The Beta channel is updated weekly and receives new features about a month ahead of its Stable sibling.
The Developer channel is updated as frequently as twice a week and sees stuff that’s actively being worked on and has undergone only a small amount of testing.
Finally, the Canary channel is what Google describes as the “bleeding edge” Chrome OS path — a channel that receives daily updates prior to any widespread testing and can be accessed only by a Chromebook that’s switched into a special developer mode (which, somewhat confusingly, has nothing to do with the Developer channel).
The Stable channel is the safest option and what the vast majority of people should use — particularly those who need to know their computers will always work flawlessly without any hiccups or unexpected glitches.
If you’re feeling adventurous and don’t mind a bit of a risk, the Beta channel is a good way to get a peek at unreleased features without too much instability. The odds of running into something funky are certainly higher than with Stable, but, by and large, elements in Beta are fairly well-developed and just in the final phases of testing.
Most day-to-day users would be well advised to stay away from the Developer channel since it receives updates as they’re built and is quite likely to contain bugs. And, as for the Canary channel, if you’re not sure whether you ought to be using it, the answer is probably no.
Changing your Chrome OS channel
Once you’ve decided which channel you want to try, here’s how to make the switch:
Open your Chromebook’s settings.
Click About Chrome OS in the menu on the left, then click Additional details.
Look for the category Channel and click the Change channel button. That’ll cause a pop-up to appear that lets you select the Stable, Beta, or Developer channel. (Canary, remember, is available only if your device is in Developer mode — a level of access that opens the door to more advanced forms of OS modification but also disables some of the software’s standard layers of protection. It requires several extra steps to enable and, again, isn’t advisable for most Chromebook users.)
Click the channel you want, then click the blue Change channel confirmation button that appears.
Click the left-facing arrow at the top of the screen to get back to the About Chrome OS page. When you see the Restart button appear near the top of the page (it may take a minute or two), click it.
Hit the Restart button to complete the change.
And that’s it: as soon as your Chromebook finishes restarting, you’ll be on your new channel with all your accounts, files, and preferences in place just like you left them.

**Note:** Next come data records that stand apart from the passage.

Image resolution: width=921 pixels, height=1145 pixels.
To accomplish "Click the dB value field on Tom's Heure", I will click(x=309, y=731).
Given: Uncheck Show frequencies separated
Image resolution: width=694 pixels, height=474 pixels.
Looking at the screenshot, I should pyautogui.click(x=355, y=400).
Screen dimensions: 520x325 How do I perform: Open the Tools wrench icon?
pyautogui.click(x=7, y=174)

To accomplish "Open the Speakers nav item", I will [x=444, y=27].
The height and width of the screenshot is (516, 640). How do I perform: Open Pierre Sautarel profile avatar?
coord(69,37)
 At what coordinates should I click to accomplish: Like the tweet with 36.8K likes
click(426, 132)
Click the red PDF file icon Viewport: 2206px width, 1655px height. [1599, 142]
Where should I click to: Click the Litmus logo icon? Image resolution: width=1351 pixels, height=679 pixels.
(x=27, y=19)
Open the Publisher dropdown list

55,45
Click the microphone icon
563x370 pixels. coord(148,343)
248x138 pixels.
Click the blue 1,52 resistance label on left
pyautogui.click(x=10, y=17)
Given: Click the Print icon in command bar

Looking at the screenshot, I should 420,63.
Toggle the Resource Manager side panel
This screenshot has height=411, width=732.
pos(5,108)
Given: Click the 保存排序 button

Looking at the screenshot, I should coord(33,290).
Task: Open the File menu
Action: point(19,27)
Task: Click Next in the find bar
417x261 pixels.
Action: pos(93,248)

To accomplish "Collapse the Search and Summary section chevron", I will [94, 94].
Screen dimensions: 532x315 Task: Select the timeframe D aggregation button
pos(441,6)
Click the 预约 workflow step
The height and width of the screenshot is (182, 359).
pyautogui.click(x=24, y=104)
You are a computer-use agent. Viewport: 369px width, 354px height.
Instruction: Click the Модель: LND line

If you ever decide you want to move back to the Stable channel, repeat that same process and select Stable.
Just note that moving in that direction — from a higher channel to a less experimental one — generally requires you to Powerwash your Chromebook. Powerwash means all of your information and data will be erased, and you’ll have to sign in anew and start over.
The one exception: if your Chromebook is connected to a work- or school-based G Suite account, your data won’t be deleted and the change won’t take place immediately. Instead, you’ll have to wait until the lower channel catches up to the higher one in version number, which could take anywhere from a few weeks to a few months.